CARSA Cows for Peace Sponsorship

$2,500.00

Project Goal: Fund 17 more cows by year-end 2019, bringing the total of Pipeline-funded cows to 50

Goal Cost: $15,000

  • $880 for one cow
  • (1/2 cow) $440
  • 1/3 cow $294

Purpose/Benefit: Rwandan genocide destroyed communities, broke trust and shattered relationships, leaving vulnerable people without a safety net. The process of reconciliation requires issues to be addressed holistically—poverty, malnutrition and family relationships cannot be separated. The Cows for Peace project uniquely touches on all these points as it unites different programs of CARSA. Designed as a three-step approach, this program starts with trauma healing and forgiveness workshops, and ends by providing an impoverished offender and survivor of genocide with the shared responsibility of owning a cow.

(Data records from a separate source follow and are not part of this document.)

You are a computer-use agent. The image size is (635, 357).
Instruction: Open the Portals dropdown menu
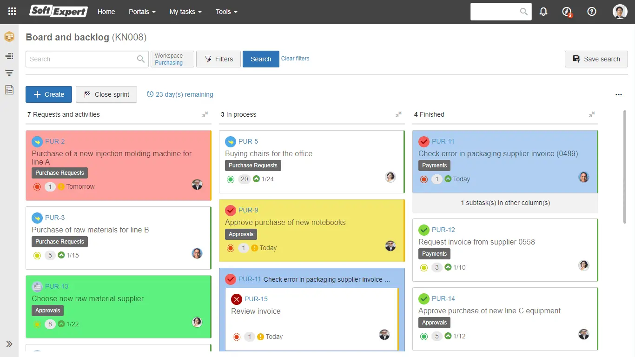[x=142, y=12]
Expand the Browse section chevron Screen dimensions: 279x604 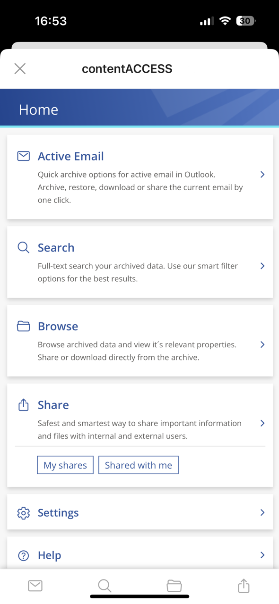(x=262, y=344)
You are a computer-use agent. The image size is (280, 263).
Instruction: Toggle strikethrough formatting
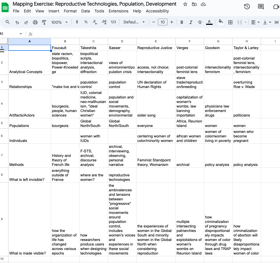click(x=200, y=22)
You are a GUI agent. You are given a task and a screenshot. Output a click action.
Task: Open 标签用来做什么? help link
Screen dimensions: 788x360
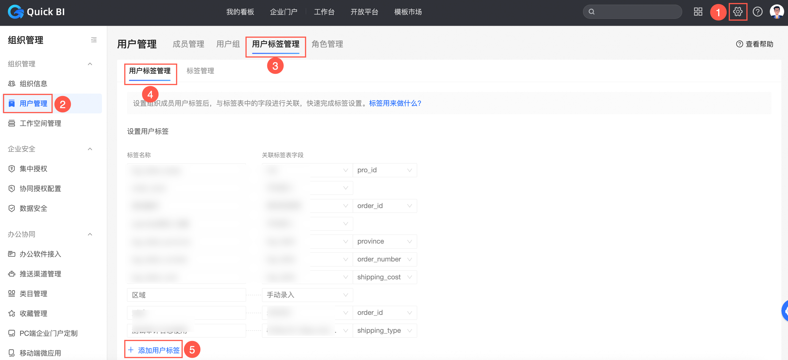click(395, 103)
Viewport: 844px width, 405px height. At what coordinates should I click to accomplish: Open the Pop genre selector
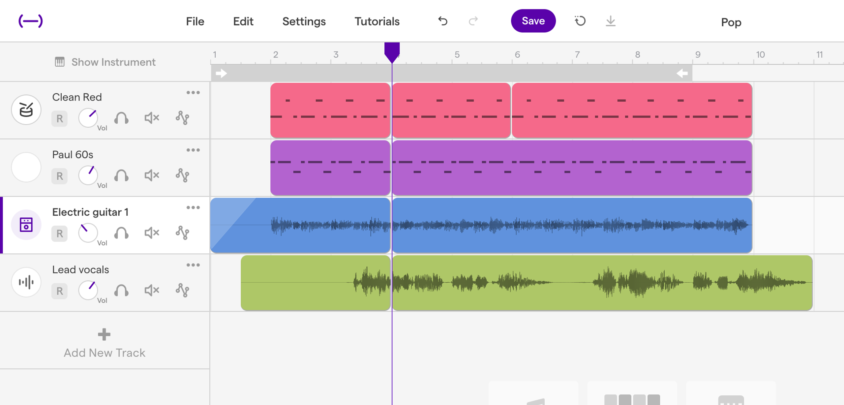point(731,22)
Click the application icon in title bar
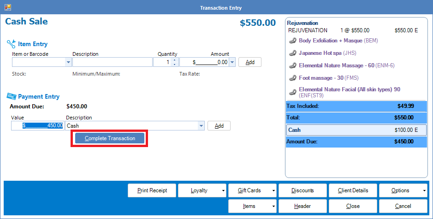The height and width of the screenshot is (219, 433). pos(8,7)
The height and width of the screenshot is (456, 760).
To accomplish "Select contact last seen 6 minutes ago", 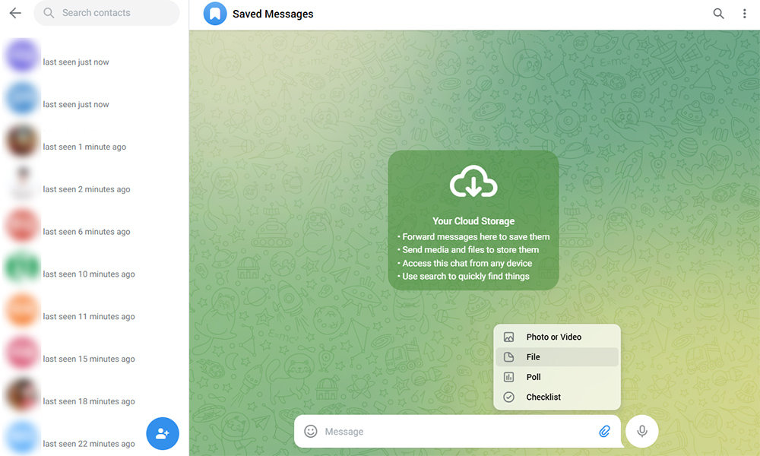I will click(x=86, y=232).
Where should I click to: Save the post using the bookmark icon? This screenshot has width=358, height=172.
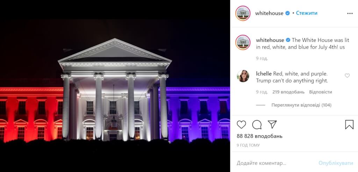click(349, 124)
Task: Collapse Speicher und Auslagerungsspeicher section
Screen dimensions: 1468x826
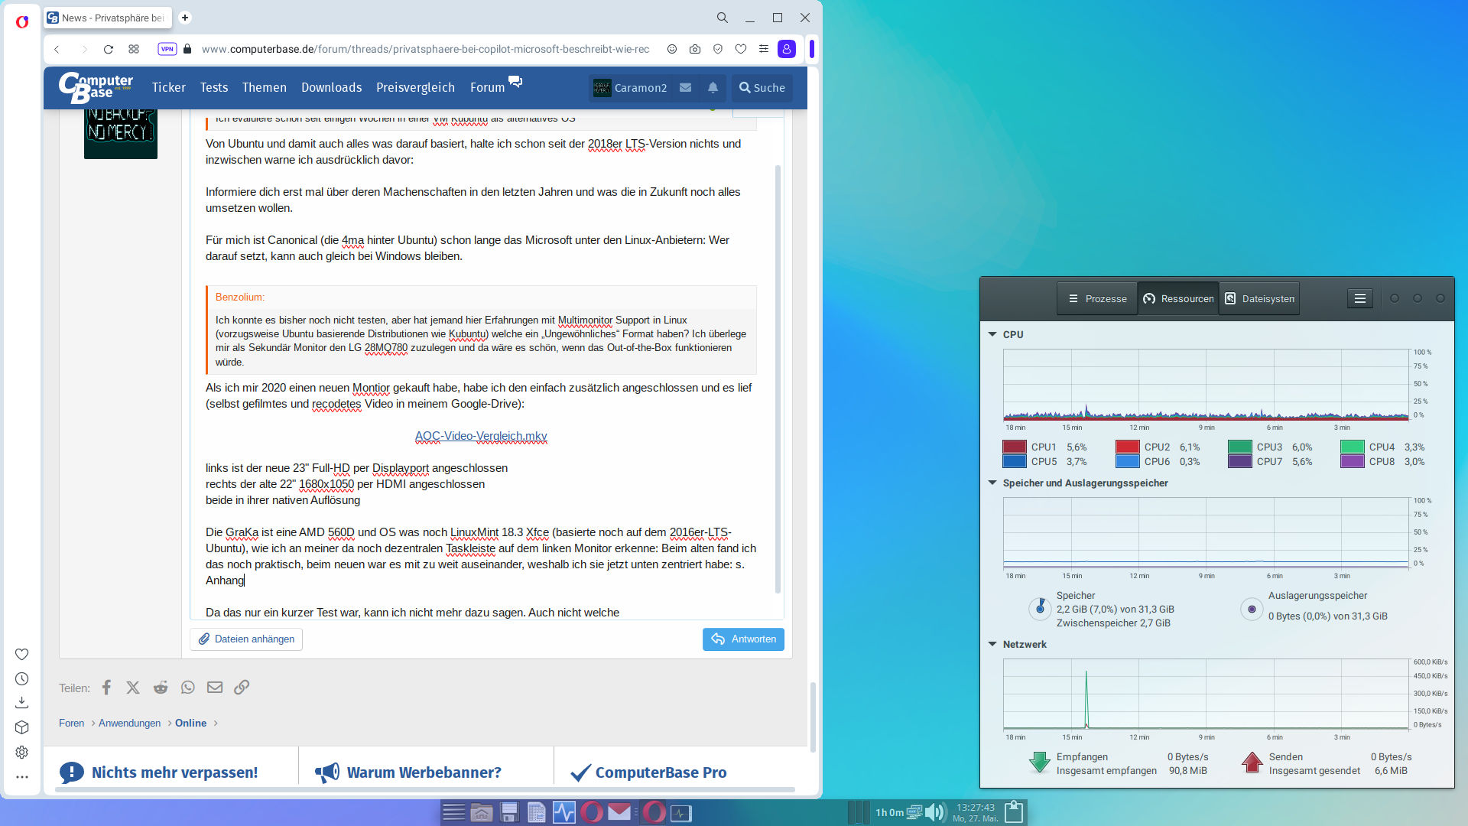Action: click(992, 483)

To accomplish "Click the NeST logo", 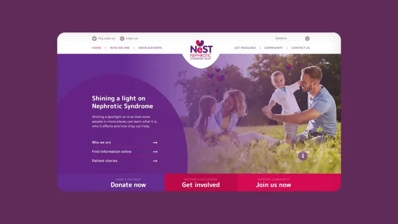I will click(201, 50).
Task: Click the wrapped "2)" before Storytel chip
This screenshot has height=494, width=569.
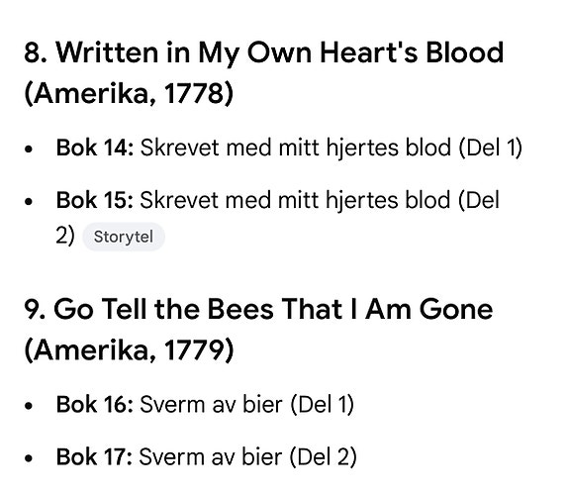Action: click(65, 236)
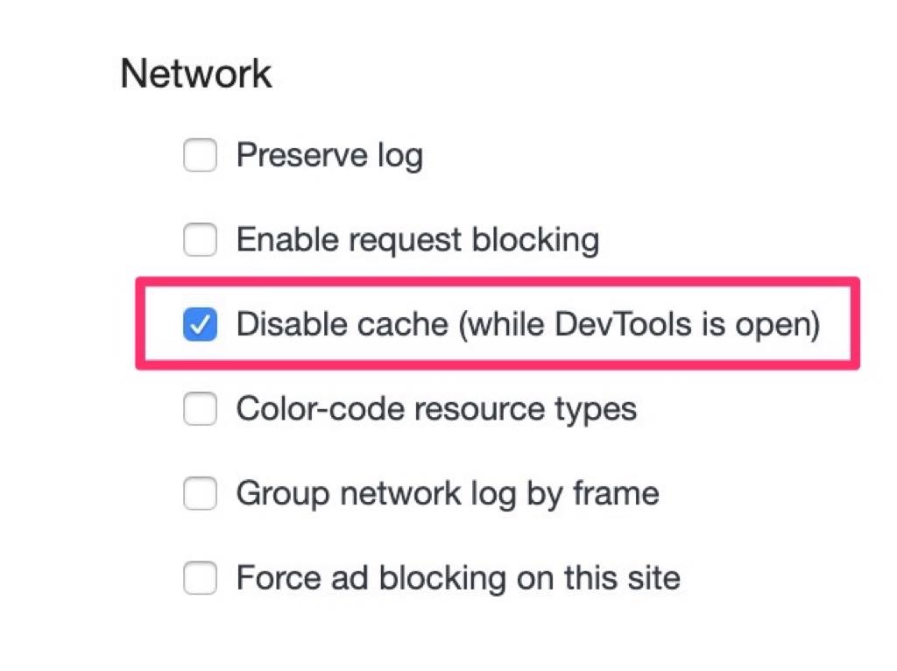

After workshops and reinstating community, a cow is given to the survivor and the offender. It stays with the survivor’s family, but both share the responsibility of caring for it, bringing the offender’s family to visit regularly. The first calf that is born is given to the offender’s family in a communal ceremony as a sign of restored relationships. Because poverty is one of the biggest obstacles to reconciliation, these issues must be addressed together. Cows provide milk, manure for fertilizer and biomass, and (after reproduction) meat; thereby strengthening the beneficiaries’ incomes and giving reason for hope for the future. Cattle-breeding is a status symbol in the Rwandan society and restores the self-esteem of the beneficiaries. The goal of Cows for Peace is to enable all participants to experience a trustful cooperation between former opponents and improve their personal circumstances as well as those of society as a whole. This experience causes a sustainable difference in the attitude, mindset and behavior patterns of the participants and thereby fosters unity and rehabilitation in Rwandan society.

Description

The process of reconciliation requires issues to be addressed holistically—poverty, malnutrition and family relationships cannot be separated. The Cow for Peace project in Rwanda uniquely touches on all these points as it unites different programs of CARSA. Designed as a 3-step-approach, this program begins in trauma healing and forgiveness workshops and ends by providing an impoverished offender and survivor of the genocide with the shared responsibility of a cow.